> _Zitierter Text_:

Die Sonntagspredigt vom 19. Oktober 1997
Arthur Heilmann (Theologe):
O Mensch! Gib acht!
Was spricht die tiefe Mitternacht?
„Ich schlief, ich schlief -,
Aus tiefem Traum bin ich erwacht:
- · Die Welt ist tief,
Und tiefer als der Tag gedacht.
Tief ist ihr Weh -,
Lust - tiefer noch als Herzeleid:
Weh spricht: Vergeh!
Doch alle Lust will Ewigkeit -,
- will tiefe, tiefe Ewigkeit!"
( Nietzsche - Also sprach Zarathustra )
Sehnsucht
Liebe Freunde,
Ist die Sehnsucht eine Krankheit? Eine Lebenskrankheit? ...Ich sterbe vor Sehnsucht!...Oder eine Todeskrankheit?...Er hat diesen sehnsüchtigen Blick. Er bewegt sich wie ein lebendiger Toter...
Der Sehnsüchtige ist ein todkranker Lebender... „und kannst du von dem Unglücklichen, dessen Leben unter einer schleichenden Krankheit unaufhaltsam allmählich abstirbt, kannst du von ihm verlangen, er solle durch einen Dolchstoß der Qual auf einmal ein Ende machen?" (Goethe - Die Leiden des jungenWerther)
Dann wäre die Sehnsucht eine Todessucht, genau wie die Drogensucht oder die Ruhmsucht. Sie führt nach langer Krankheit zum Tod. Der Sehnsüchtige geht an der Sehnsucht zugrunde, oder er „kriegt sich wieder ein" und wird „vernünftig".....Mein Bruder fährt Motorrad, wie ein Verrückter, als ob er in den Tod hineinfahren wollte, will der wirklich sterben?.....
Das Sehnen ist ein traumwandlerischer Bereich, der nur uns gehört , und das hier mit dem dort verbindet .....Wir haben die langen Sommertage sehnsüchtig, im Liegen, auf der Veranda verbracht.Träumten vom schönen Leben, von wunderbaren Menschen.....Er spielte den Sehnsuchtswalzer am Klavier und mir kamen die Tränen.... So lange, lange Zeit vermisse ich Dich und sehne mich nach Deiner Haut, Deinen Fingerspitzen.....

> _Datenauszüge_:
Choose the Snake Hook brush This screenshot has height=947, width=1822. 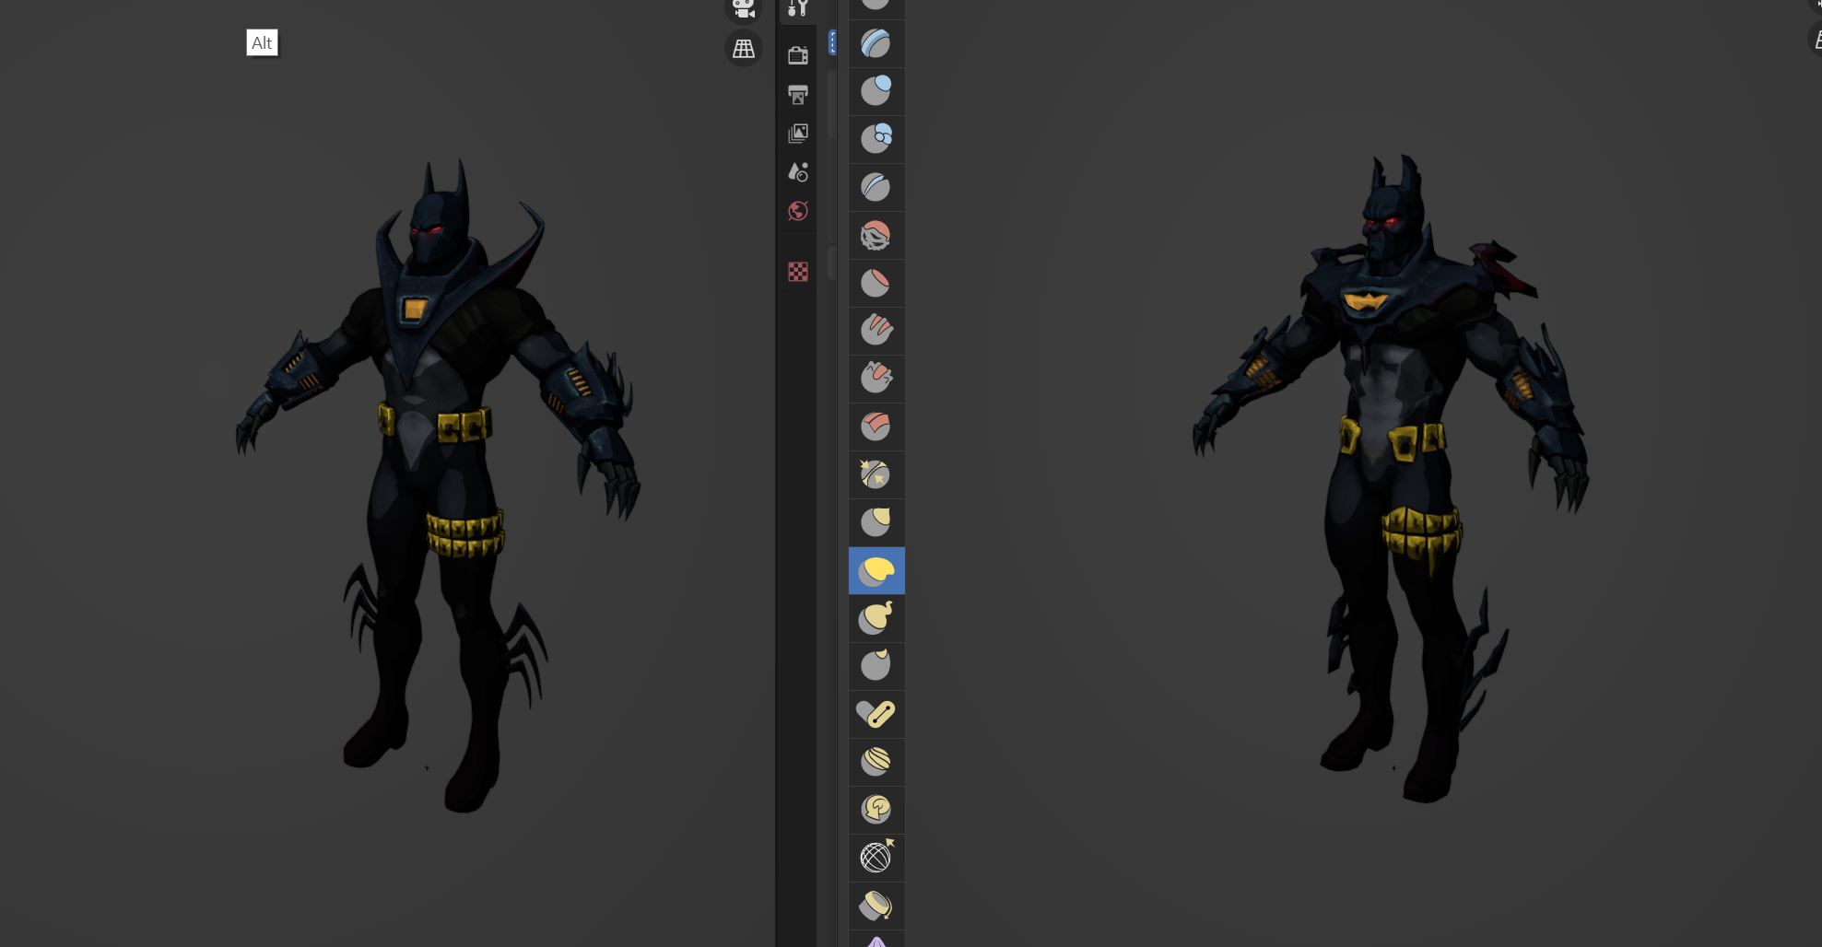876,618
==
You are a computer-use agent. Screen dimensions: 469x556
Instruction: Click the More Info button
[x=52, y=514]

> _Aufgabe A_: Mit welchen beiden anderen Süchten vergleicht die Sonntagspredigt die Sehnsucht, wenn sie diese eine Todessucht nennt?
> _Aufgabe B_: Schreibe aus der Sonntagspredigt die Stelle heraus, die mit „Die Sonntagspredigt vom“ beginnt und bis „Weh spricht: Vergeh!“ reicht.

> _Deine Antwort A_: Mit der Drogensucht und der Ruhmsucht.

> _Deine Antwort B_:
Die Sonntagspredigt vom 19. Oktober 1997
Arthur Heilmann (Theologe):
O Mensch! Gib acht!
Was spricht die tiefe Mitternacht?
„Ich schlief, ich schlief -,
Aus tiefem Traum bin ich erwacht:
- · Die Welt ist tief,
Und tiefer als der Tag gedacht.
Tief ist ihr Weh -,
Lust - tiefer noch als Herzeleid:
Weh spricht: Vergeh!